# The data:
● ● ●

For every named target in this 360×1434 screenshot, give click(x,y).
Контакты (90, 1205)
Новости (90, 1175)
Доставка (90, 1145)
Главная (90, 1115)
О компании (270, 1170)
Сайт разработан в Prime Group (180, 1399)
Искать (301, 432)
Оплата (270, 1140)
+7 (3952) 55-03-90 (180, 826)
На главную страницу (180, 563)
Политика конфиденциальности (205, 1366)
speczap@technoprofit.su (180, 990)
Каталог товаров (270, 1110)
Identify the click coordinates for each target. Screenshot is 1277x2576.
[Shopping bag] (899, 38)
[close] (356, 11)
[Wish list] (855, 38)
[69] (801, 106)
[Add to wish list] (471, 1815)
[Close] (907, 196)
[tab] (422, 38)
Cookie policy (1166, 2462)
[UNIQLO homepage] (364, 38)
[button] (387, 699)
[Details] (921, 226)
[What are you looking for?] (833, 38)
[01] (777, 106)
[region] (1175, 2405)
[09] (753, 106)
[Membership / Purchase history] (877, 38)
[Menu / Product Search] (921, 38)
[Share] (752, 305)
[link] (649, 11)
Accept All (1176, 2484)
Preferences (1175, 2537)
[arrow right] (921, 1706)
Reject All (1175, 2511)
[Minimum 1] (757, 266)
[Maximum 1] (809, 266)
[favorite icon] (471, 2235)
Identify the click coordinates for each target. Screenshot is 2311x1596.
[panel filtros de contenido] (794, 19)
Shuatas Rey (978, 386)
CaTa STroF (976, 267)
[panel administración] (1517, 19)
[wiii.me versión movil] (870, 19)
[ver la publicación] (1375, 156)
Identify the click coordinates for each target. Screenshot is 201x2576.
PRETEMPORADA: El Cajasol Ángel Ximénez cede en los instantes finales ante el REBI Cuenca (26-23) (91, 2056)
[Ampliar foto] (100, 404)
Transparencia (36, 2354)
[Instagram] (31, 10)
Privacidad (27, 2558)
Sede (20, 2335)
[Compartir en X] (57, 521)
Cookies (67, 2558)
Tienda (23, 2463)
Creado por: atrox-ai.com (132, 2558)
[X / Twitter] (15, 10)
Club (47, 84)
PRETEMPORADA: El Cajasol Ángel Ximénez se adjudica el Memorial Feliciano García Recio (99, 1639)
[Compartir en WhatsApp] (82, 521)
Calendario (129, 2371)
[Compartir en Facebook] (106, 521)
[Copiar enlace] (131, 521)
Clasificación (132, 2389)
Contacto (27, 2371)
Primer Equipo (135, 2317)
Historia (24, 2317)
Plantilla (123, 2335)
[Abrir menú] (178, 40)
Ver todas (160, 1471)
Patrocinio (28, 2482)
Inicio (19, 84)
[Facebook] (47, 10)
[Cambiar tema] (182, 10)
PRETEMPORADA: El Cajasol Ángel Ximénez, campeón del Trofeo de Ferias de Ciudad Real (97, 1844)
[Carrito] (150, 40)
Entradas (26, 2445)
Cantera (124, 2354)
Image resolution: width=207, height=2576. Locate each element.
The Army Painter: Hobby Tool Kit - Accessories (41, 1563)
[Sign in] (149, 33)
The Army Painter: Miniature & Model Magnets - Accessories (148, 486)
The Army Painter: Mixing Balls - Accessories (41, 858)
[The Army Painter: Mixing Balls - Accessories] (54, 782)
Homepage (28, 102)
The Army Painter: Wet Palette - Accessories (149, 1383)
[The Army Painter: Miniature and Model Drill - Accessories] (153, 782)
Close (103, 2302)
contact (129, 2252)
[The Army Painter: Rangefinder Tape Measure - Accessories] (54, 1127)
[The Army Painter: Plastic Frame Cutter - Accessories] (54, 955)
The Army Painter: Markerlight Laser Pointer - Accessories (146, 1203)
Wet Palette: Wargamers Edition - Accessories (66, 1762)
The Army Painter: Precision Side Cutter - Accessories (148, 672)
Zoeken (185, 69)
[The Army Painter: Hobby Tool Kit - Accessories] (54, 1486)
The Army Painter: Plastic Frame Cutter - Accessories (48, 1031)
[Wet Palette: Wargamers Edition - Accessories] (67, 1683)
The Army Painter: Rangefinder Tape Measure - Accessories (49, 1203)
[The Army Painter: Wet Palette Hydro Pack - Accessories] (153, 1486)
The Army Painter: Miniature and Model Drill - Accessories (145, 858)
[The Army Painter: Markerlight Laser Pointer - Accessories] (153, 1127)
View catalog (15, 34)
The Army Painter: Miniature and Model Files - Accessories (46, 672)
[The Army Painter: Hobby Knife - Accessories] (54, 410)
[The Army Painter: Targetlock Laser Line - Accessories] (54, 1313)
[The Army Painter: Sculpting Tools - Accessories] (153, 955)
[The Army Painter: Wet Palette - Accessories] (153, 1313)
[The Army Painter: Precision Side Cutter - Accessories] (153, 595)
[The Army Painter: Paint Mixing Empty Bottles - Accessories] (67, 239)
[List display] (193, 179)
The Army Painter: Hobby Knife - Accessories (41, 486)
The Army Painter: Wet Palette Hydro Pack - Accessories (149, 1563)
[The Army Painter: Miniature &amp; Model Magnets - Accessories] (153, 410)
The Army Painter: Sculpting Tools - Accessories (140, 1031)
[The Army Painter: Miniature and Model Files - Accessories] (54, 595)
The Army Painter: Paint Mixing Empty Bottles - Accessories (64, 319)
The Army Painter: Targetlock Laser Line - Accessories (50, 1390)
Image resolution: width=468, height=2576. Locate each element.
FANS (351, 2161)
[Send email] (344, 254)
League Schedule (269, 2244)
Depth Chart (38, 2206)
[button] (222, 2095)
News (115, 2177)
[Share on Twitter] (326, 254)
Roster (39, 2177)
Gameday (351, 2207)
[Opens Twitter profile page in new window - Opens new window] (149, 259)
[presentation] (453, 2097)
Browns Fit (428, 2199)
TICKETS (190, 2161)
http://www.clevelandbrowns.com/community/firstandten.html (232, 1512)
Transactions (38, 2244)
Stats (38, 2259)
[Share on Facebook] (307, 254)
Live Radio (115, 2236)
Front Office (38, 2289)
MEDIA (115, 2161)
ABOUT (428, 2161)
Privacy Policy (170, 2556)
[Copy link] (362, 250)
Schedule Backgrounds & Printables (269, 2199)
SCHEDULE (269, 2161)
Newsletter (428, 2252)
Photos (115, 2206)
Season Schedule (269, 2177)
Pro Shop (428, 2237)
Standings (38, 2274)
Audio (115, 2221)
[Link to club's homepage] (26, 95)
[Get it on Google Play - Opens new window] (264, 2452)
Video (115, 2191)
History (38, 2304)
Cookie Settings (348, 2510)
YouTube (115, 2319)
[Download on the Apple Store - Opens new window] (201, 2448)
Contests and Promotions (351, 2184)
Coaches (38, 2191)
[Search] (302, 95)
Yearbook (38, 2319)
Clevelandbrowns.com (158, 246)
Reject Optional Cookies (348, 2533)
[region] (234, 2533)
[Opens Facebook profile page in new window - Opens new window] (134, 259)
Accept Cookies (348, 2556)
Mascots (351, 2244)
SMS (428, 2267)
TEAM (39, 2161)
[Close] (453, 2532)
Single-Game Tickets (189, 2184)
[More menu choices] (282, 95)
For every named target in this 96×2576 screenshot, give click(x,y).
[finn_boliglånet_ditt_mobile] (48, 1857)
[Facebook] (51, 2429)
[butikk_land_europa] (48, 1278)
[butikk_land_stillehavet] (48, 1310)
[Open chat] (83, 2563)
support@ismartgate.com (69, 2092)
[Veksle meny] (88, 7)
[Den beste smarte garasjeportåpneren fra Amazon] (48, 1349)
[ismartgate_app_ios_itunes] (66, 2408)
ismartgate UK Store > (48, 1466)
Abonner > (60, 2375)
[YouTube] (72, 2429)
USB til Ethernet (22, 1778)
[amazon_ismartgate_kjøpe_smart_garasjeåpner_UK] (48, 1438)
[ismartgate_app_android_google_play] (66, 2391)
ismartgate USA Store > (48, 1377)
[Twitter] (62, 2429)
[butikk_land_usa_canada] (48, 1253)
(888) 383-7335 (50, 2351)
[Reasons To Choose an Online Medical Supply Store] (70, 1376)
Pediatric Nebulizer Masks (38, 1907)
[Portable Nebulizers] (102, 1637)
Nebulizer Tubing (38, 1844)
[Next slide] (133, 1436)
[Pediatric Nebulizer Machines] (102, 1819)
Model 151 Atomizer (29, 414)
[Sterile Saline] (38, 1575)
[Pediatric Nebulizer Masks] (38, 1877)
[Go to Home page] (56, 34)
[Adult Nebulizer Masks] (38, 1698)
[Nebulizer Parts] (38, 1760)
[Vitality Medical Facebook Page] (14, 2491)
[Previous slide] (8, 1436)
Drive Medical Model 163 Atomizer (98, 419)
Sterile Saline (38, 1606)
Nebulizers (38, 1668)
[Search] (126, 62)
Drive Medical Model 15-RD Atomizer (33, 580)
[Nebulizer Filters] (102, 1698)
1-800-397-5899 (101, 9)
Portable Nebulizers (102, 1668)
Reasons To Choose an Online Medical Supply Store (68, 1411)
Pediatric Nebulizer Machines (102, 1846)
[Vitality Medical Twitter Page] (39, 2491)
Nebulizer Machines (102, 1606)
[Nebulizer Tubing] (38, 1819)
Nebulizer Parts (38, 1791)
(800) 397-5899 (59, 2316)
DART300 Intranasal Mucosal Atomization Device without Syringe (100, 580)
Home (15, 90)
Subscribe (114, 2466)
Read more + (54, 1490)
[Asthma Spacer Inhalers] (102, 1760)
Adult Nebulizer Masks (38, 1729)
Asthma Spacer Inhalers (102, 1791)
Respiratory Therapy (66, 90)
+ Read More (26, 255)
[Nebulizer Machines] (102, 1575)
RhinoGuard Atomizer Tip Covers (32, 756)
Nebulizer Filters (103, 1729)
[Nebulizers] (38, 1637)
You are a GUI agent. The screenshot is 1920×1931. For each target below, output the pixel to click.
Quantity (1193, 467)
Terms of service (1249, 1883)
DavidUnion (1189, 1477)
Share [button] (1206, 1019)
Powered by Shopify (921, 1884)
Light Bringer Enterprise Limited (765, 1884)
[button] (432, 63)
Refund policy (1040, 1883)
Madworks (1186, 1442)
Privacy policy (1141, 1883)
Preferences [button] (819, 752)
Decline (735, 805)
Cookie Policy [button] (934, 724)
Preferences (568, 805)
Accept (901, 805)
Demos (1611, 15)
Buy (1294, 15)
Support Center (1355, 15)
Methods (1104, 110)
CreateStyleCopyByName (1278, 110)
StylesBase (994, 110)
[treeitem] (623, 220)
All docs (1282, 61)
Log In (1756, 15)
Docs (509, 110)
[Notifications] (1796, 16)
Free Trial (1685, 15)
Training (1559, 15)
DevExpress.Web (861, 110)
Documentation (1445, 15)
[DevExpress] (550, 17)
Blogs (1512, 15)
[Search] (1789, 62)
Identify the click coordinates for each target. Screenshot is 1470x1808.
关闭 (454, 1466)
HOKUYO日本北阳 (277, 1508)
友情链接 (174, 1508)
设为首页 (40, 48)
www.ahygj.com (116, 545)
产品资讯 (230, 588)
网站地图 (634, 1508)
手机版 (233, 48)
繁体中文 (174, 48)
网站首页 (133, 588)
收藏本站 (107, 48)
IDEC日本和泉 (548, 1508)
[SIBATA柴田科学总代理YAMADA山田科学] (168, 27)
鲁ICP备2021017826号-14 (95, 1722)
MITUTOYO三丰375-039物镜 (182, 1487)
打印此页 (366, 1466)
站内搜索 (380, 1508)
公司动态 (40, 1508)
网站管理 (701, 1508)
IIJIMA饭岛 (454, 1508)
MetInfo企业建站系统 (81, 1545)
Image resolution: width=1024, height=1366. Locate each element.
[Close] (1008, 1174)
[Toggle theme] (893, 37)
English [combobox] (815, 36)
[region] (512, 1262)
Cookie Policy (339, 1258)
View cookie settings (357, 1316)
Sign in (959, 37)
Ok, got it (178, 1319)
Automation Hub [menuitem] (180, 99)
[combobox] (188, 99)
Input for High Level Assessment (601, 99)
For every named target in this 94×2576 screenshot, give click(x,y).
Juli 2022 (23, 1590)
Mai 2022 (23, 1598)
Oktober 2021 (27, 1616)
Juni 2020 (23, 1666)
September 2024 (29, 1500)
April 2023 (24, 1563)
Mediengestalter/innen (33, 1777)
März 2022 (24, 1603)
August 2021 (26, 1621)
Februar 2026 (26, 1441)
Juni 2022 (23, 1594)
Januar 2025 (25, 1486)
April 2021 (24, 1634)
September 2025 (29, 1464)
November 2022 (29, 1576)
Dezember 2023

● ● ●

# Task objective:
In restating the data, begin at its first line, reproduce each line word for word, and conclude with the line that contains "[region] (1175, 2405)".

# Exercise solution:
For every named target in this 360×1434 screenshot, give click(x,y).
Контакты (90, 1205)
Новости (90, 1175)
Доставка (90, 1145)
Главная (90, 1115)
О компании (270, 1170)
Сайт разработан в Prime Group (180, 1399)
Искать (301, 432)
Оплата (270, 1140)
+7 (3952) 55-03-90 (180, 826)
На главную страницу (180, 563)
Политика конфиденциальности (205, 1366)
speczap@technoprofit.su (180, 990)
Каталог товаров (270, 1110)
Identify the click coordinates for each target. Screenshot is 1277x2576.
[Shopping bag] (899, 38)
[close] (356, 11)
[Wish list] (855, 38)
[69] (801, 106)
[Add to wish list] (471, 1815)
[Close] (907, 196)
[tab] (422, 38)
Cookie policy (1166, 2462)
[UNIQLO homepage] (364, 38)
[button] (387, 699)
[Details] (921, 226)
[What are you looking for?] (833, 38)
[01] (777, 106)
[region] (1175, 2405)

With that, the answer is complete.